I fucking wish a temp from Chiswick or a man in a blue box would stand up on a table somewhere with all the right people in the room and bellow out a line written in some snappy writers' room or go back into history and ensure John Tanton got into like, birdwatching instead of funding anti-immigration work, and suddenly boom, no detention, no bureaucracy to immigrate, just families together. It's such a nice view of history, of the way things might be, a cheat code to a better world.

But, it's important to note, Dr. Who is a children's show. When the Chosen One/Great Man of History trope is sold to children, the lesson it gives is that you, yes you, even if you do wake up 10 years hence and are not living the life you imagined yourself to be living, if you're a shopgirl, or a trainee doctor slogging through med school, or a temp in Chiswick, or a kiss-o-gram, or a nurse, you can still make a difference, you can still be important and shining and bright, anyone can save the day. It is good for children to imagine themselves able to access world-changing amounts of power, because let me tell you as an adult a whole lot of the cool stuff comes down to just having the nerve, the thought you might be able to do the thing, to feeling as if you have the power to change your life, nevermind the world.

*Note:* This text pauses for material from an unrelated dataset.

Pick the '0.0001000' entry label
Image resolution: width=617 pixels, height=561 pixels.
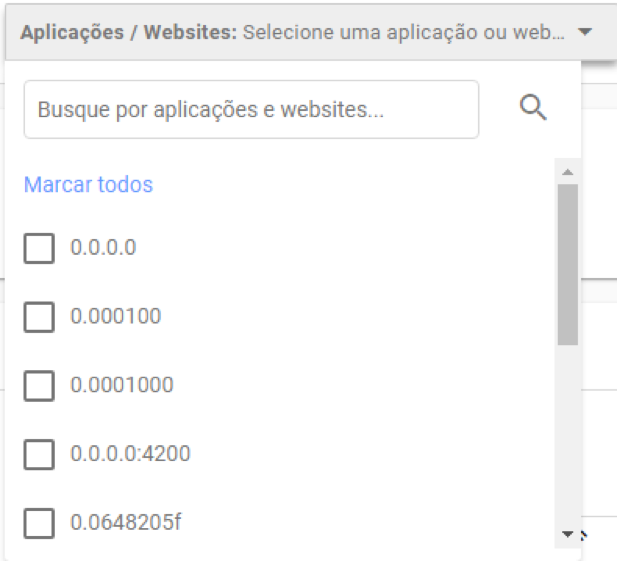click(x=122, y=385)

As an adult though, the Great Man of History is a great way of getting you off the hook. Even as a shopgirl or a temp, you know you're not in a position to change things, history happens largely outside your remit, you know, pushing items across a scanner or papers across your desk. The thing is, it doesn't require you to be a Great Man of History to actually change things--if you give just a little of your attention, a little of your energy to the world, in addition to all the attention and energy it requires to keep body and soul together and presentable and comfortable, it's possible to change things, even if just for a few people. It's still about the nerve, but also about recognizing the extraordinary effort it takes to wash all your dishes sometimes, or unpack your suitcase when you're home from a trip, or to make a spreadsheet or call your senator or figure out how you're going to get a ton of canned food and diapers to your neighbors or get someone out of jail.

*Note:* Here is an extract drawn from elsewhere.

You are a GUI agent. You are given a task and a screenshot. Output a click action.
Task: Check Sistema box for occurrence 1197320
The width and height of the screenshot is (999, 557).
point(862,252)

I had a meeting recently to volunteer with an org I'm really excited about--the Midwest Immigration Bond Fund. They're a bunch of people, mostly with jobs like mine, who noticed the lack of a bond fund to help folks get out of immigration detention in the Midwest. None of them are particular experts on bond funds, or fundraising, or anything like that (a lot of them are immigration advocates and attorneys) but they saw a missing piece and they got up the nerve to pull something really cool together that, in its two years existence, has literally actually gotten adults out of immigration detention and reunited with their families. Not great men of history, not people standing on a table and hollering, no time travel, just some people with a willingness to figure it out as they go who are actually changing history, one person at a time. You can join them.